- [EXERCISE GOAL] Search the records for the string "resolution", then copy each line where it appears.

◇ ◇ ◇ ◇ ◇

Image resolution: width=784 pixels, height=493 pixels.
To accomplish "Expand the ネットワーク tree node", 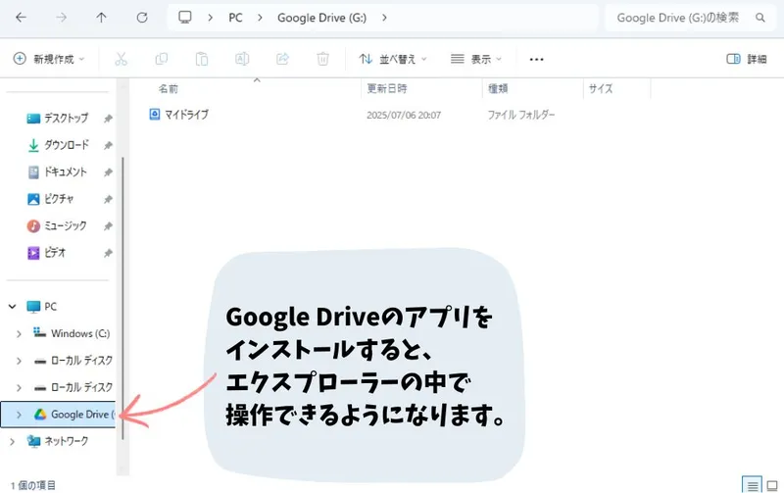I will 19,441.
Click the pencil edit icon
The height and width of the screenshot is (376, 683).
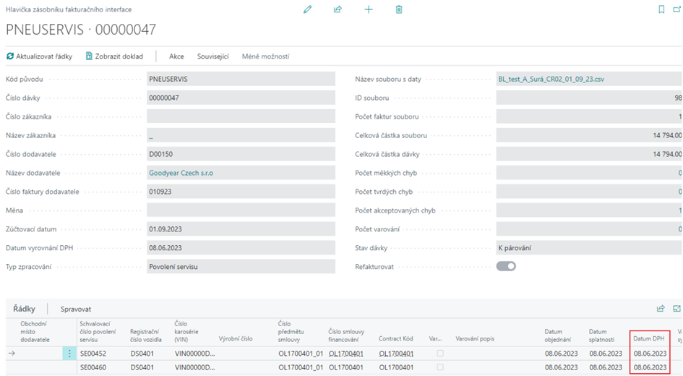[307, 9]
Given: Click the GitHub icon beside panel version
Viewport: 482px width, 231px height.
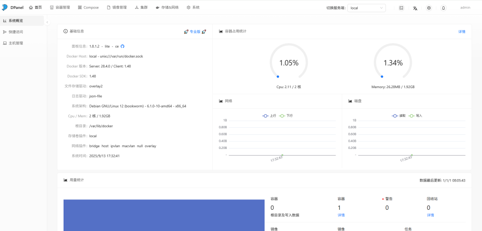Looking at the screenshot, I should point(122,46).

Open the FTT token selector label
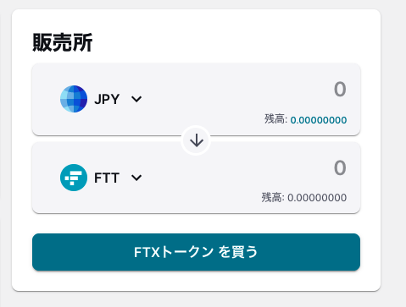coord(107,178)
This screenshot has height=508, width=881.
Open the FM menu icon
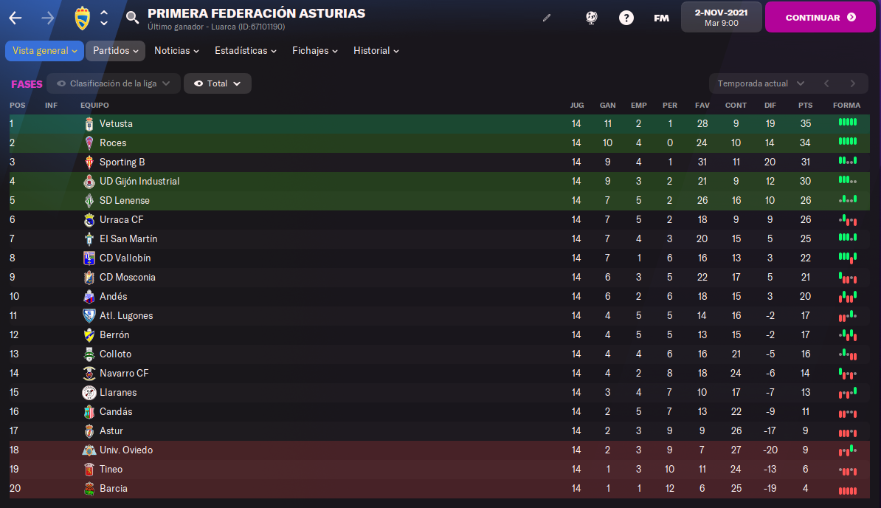click(661, 18)
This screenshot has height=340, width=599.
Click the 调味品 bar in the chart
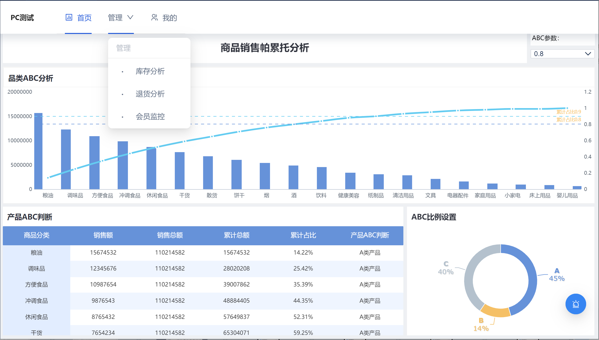coord(66,159)
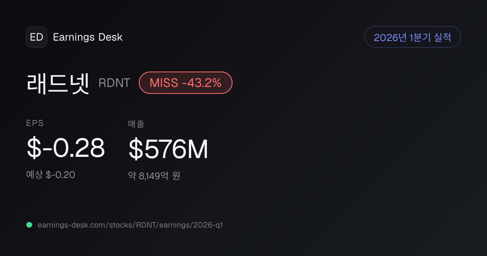Open the Earnings Desk brand name
This screenshot has width=487, height=256.
pos(88,37)
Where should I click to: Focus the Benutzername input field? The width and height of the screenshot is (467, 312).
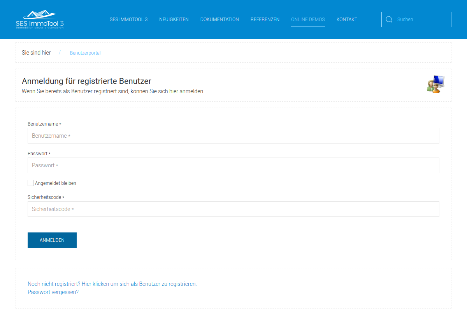pyautogui.click(x=233, y=136)
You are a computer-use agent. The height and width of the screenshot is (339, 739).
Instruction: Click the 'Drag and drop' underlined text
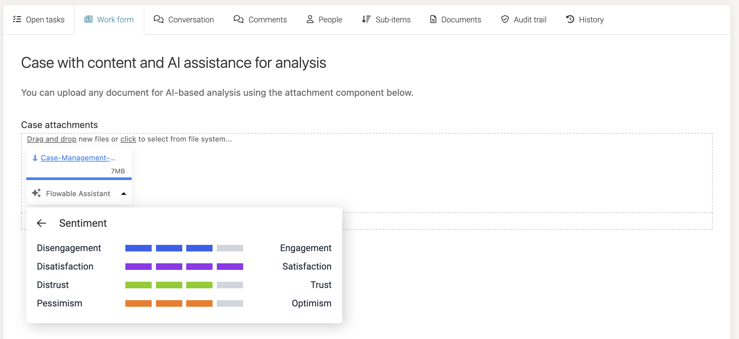pyautogui.click(x=52, y=139)
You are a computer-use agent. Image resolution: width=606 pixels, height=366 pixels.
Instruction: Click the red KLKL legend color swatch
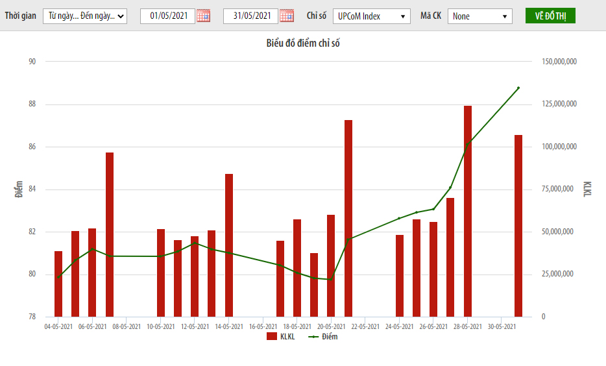click(272, 337)
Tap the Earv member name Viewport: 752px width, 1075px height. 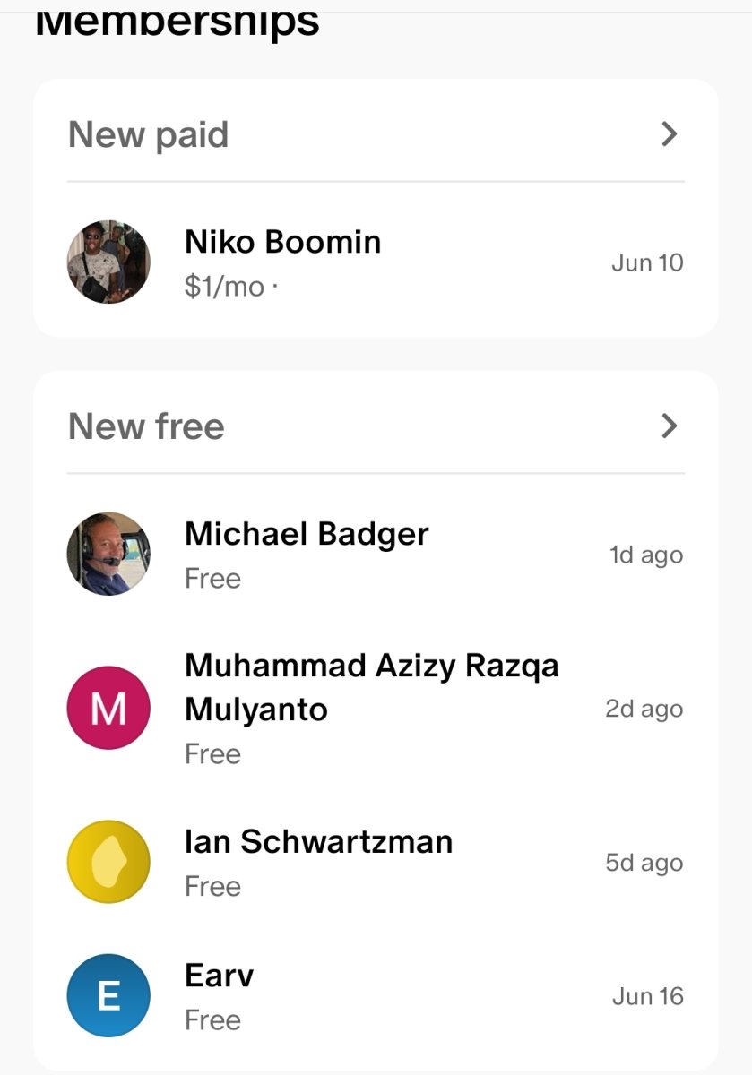[219, 976]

◇ ◇ ◇ ◇ ◇

- [THE ANSWER]
Image resolution: width=784 pixels, height=493 pixels.
You are a computer-use agent. Image resolution: width=606 pixels, height=366 pixels.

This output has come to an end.